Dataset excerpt
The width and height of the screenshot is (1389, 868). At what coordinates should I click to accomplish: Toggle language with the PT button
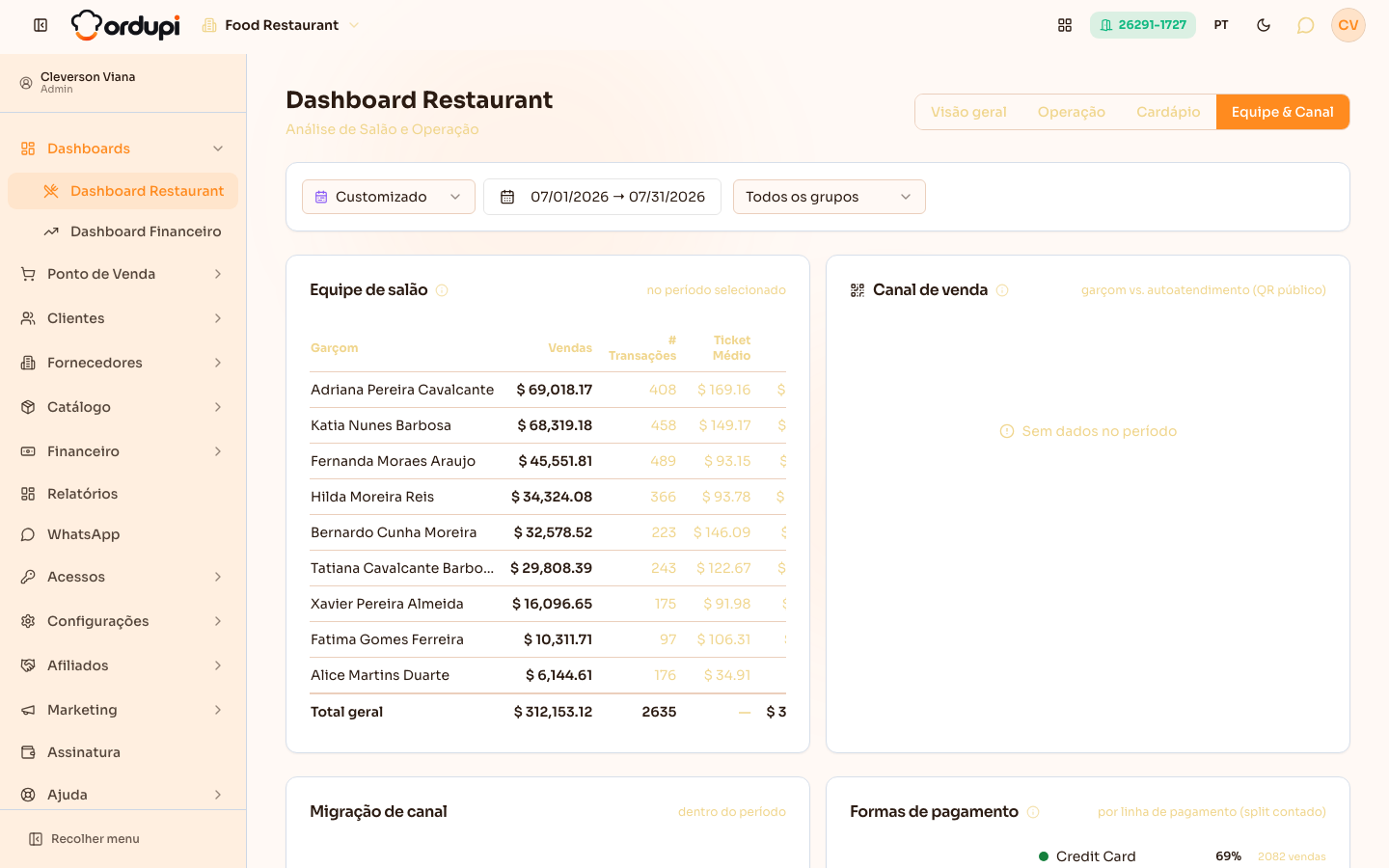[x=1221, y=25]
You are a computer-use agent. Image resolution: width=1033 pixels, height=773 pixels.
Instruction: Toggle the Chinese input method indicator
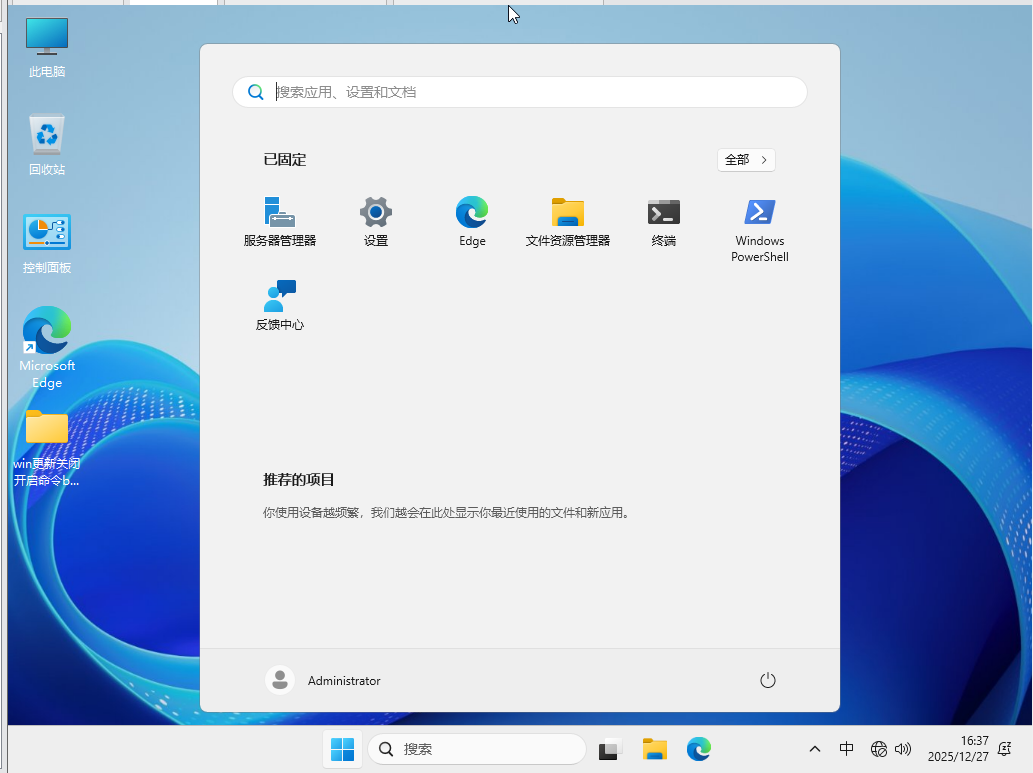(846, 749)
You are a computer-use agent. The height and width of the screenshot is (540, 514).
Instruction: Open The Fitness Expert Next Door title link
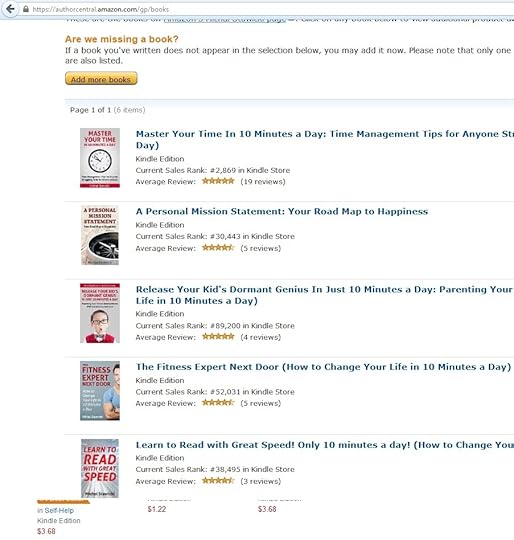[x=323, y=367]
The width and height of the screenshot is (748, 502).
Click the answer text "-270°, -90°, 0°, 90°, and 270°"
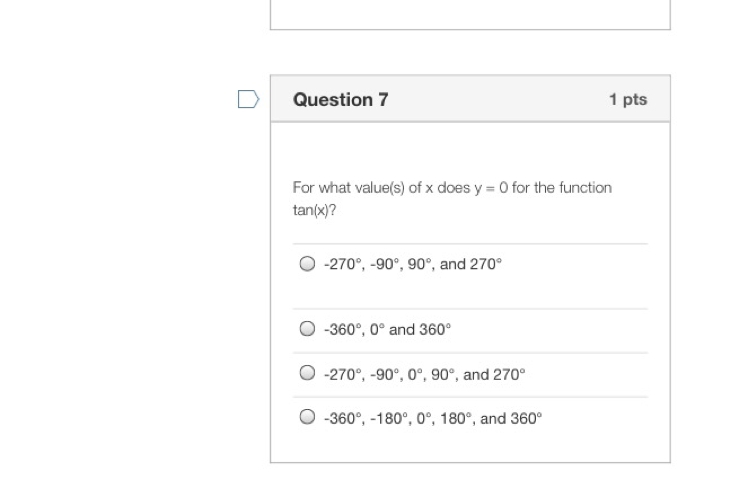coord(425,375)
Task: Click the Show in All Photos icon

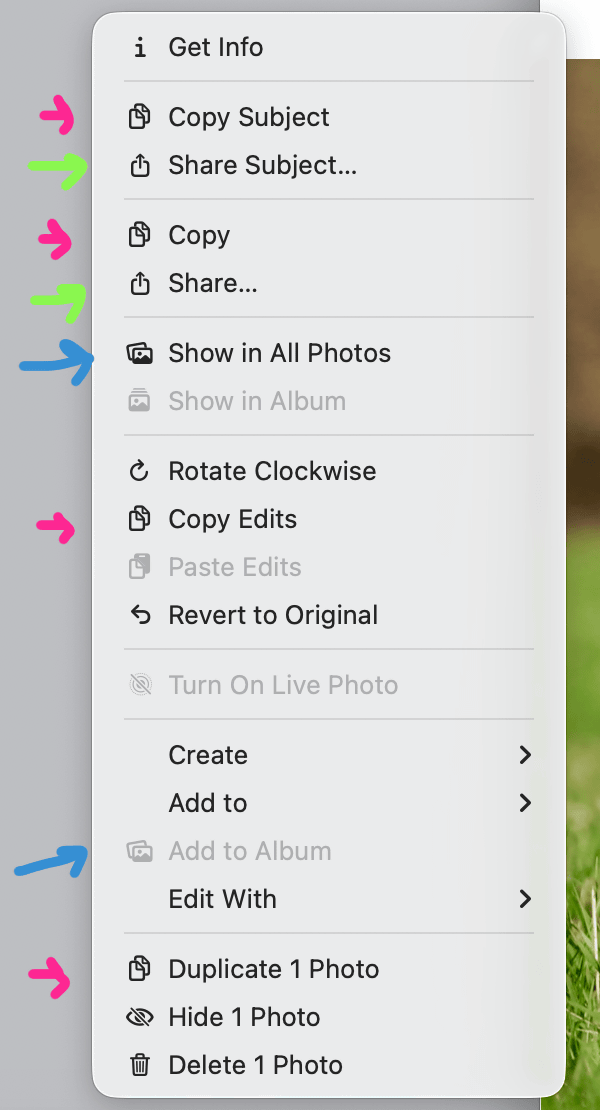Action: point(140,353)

§ DIRECTIONS FOR THIS TASK
Can you rewrite the rows above with each "screenshot" changed to "screen capture" and everything else kept the same? Leave the pictures out of your answer.

§ COMPLETE OUTPUT
The width and height of the screen capture is (1389, 868). At what coordinates should I click to accomplish: Toggle language with the PT button
[x=1221, y=25]
You are a computer-use agent. Image resolution: width=1033 pixels, height=773 pixels.
Instruction: Toggle the Chinese input method indicator
(846, 749)
You are a computer-use agent. The height and width of the screen capture is (540, 514).
Instruction: Open The Fitness Expert Next Door title link
[x=323, y=367]
The width and height of the screen capture is (748, 502).
Click the answer text "-270°, -90°, 0°, 90°, and 270°"
coord(425,375)
Task: Click the Show in All Photos icon

Action: point(140,353)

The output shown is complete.